Doctor Paul picked up the vodka bottle from the center of the table and threw it against the opposite wall. I didn’t even jump.

 

“You have no idea, do you? No idea what it’s like to have no money, no way on God’s earth to beg, borrow, or steal it. No idea what it’s like to have no choice. No idea what it’s like to sit there and stare at the bare walls and realize you’ve got to do something, and whatever you do, it’s the wrong thing. You could take some money, propose to a girl, and break her heart later, and in so doing lose the love of the single most breathtaking woman you’ve ever met, the love of your lonely godforsaken life. Or you could let your father get his fingers and nuts cut off by the Vegas racket . . .”

 

“Oh, come on. You could have called the police.”

 

He turned to me. His pale head shook back and forth. “You are such an innocent, Vivian. Call the police. This is the Vegas racket, baby. You don’t even want to know what they do after they cut off his nuts. And do you know what they do when they’re all done? They hand the body over to the police for a decent burial in the Hoover Dam, that’s what they do.”

 

My chest had stopped moving. “You could have told me. I could have helped,” I whispered.

 

“And do what? Could you have come up with three hundred thousand dollars in unmarked bills within forty-eight hours?”

 

I shook my head.

 

The door to my bedroom squeaked open.
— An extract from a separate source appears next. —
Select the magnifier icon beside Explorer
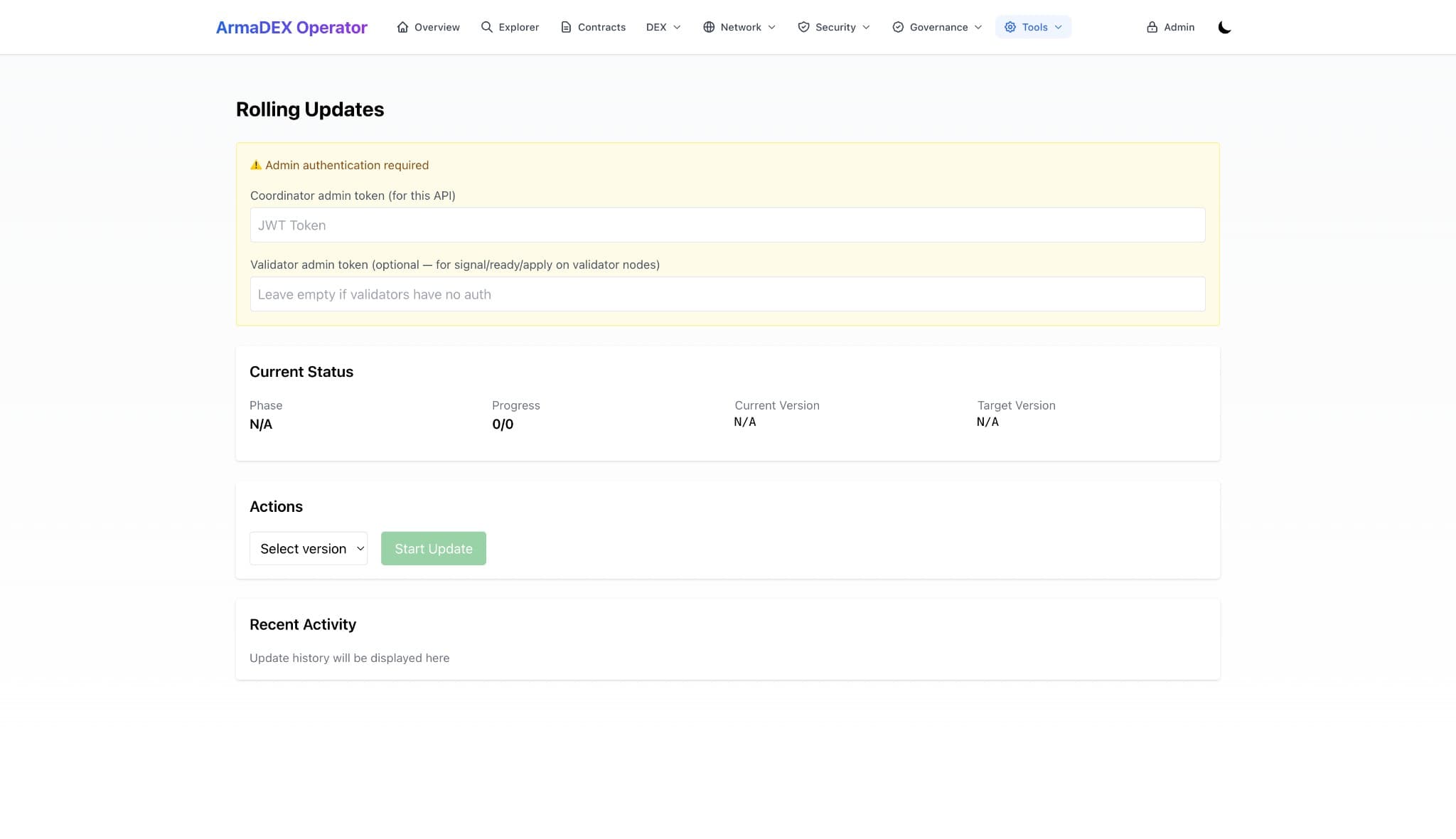The height and width of the screenshot is (839, 1456). 486,27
Tibby appeared, all tousled up, made to order. “Everything all right here?”

 

Doctor Paul swung like a bat. “Who the hell is this?”

 

“A friend.”

 

Without a word, Doctor Paul took in Tibby’s gaping buttons, his ruffled hair, his absent necktie. He turned back to me, and his face was stone. Tibby’s strip of marigold Brooks Brothers silk screamed from the arm of the sofa, next to my toes. I took the ends of my robe and drew them closer together.

 

“I see,” he said. “You’ve never heard that revenge is best served cold?”

 

“Patience is not my favorite virtue.”

 

“All right.” He found his hat and put it on. “Like I said, I didn’t expect you to forgive me. God knows I won’t forgive myself. I just wanted to explain things a little.”

 

“Well, thanks for the explanation. It’s all pretty clear now.” I made no move from the sofa. I couldn’t. My bones had turned into iron.

 

The telephone shrilled again. I could have sworn the ring sounded more urgent this time. Doctor Paul glanced at it.

 

“Ignore,” I said.

 

We stood there, eyeing each other, while Gogo trilled eagerly through the cigarette haze.